The image of a winding path depicts a journey. A path must go somewhere; doesn’t it? A winding trail begins and it usually ends at some point. Is this true; most people would say “yes”. However this is not necessarily correct when we refer to life. We literally take hundreds, perhaps thousands of journeys down a winding road every day. These are both in the form of mental and physical paths. But are we truly going anywhere? Or are we always there where we began each journey?
The winding road to somewhere really leads to nowhere; spiritually speaking. It is always about where you are in each moment and not where you are going. The concepts of past and future lose validity when a person is actively conscious. I was walking the other day. It is a gratifying experience to walk outside in nature; especially during the springtime. I became very aware of the curves and directions of the path that I chose with each step.
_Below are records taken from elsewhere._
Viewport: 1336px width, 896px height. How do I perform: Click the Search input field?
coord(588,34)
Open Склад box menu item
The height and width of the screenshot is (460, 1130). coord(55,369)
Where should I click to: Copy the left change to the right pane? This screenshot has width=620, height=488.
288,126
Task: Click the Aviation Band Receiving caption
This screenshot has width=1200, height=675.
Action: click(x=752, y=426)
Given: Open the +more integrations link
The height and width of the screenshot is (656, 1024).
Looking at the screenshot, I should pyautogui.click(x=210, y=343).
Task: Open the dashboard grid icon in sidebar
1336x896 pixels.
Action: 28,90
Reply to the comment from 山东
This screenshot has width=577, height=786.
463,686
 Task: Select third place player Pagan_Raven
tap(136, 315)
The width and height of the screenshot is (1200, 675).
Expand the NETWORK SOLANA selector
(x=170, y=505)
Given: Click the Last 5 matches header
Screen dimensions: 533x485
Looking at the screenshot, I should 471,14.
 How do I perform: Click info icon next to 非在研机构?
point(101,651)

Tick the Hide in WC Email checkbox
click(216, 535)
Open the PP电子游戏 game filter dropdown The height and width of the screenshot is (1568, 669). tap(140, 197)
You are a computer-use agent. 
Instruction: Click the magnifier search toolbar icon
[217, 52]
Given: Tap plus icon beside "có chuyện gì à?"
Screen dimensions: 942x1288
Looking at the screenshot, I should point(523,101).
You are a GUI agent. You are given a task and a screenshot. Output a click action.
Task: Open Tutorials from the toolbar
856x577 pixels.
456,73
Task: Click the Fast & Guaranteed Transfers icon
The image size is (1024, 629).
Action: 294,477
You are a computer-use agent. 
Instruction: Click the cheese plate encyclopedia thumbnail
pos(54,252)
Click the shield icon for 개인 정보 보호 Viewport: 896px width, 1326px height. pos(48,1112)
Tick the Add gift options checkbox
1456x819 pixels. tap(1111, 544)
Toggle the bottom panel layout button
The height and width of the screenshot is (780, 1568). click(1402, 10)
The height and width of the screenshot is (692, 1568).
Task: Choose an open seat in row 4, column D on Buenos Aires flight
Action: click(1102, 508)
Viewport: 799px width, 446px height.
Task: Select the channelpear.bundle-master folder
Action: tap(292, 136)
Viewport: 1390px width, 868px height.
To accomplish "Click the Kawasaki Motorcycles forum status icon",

Then I reflected on the purpose or reason for this journey. I asked myself if it truly had a purpose and if it did, what was the purpose? The obvious reason was because I wanted to get from point A to point B. I had a destination. The goal to arrive at a certain place was the motivation that influenced my decisions during the walk. That is at least what my first reaction was as I asked myself what it was that was motivating me.
Winding Path to thy Self
I suddenly became very conscious of the green springtime grass and the fragrance of the trees and flowers. I realized that the destination that I had planned for the walk down this winding path was not as important as the mind had thought. In fact, it was not important other than for the practical purpose of arriving. I stopped walking and gently caressed a flower. I sensed unification with everything.
The moment became mystical and time appeared to stand still. We could say that I experienced an instance of awakened enlightenment. Lao Tzu was correct in saying that “The journey of a thousand miles begins with one step”. However the experience of one moment outweighs the need to finish a journey. Or we could say that it is always better to stop and smell the roses.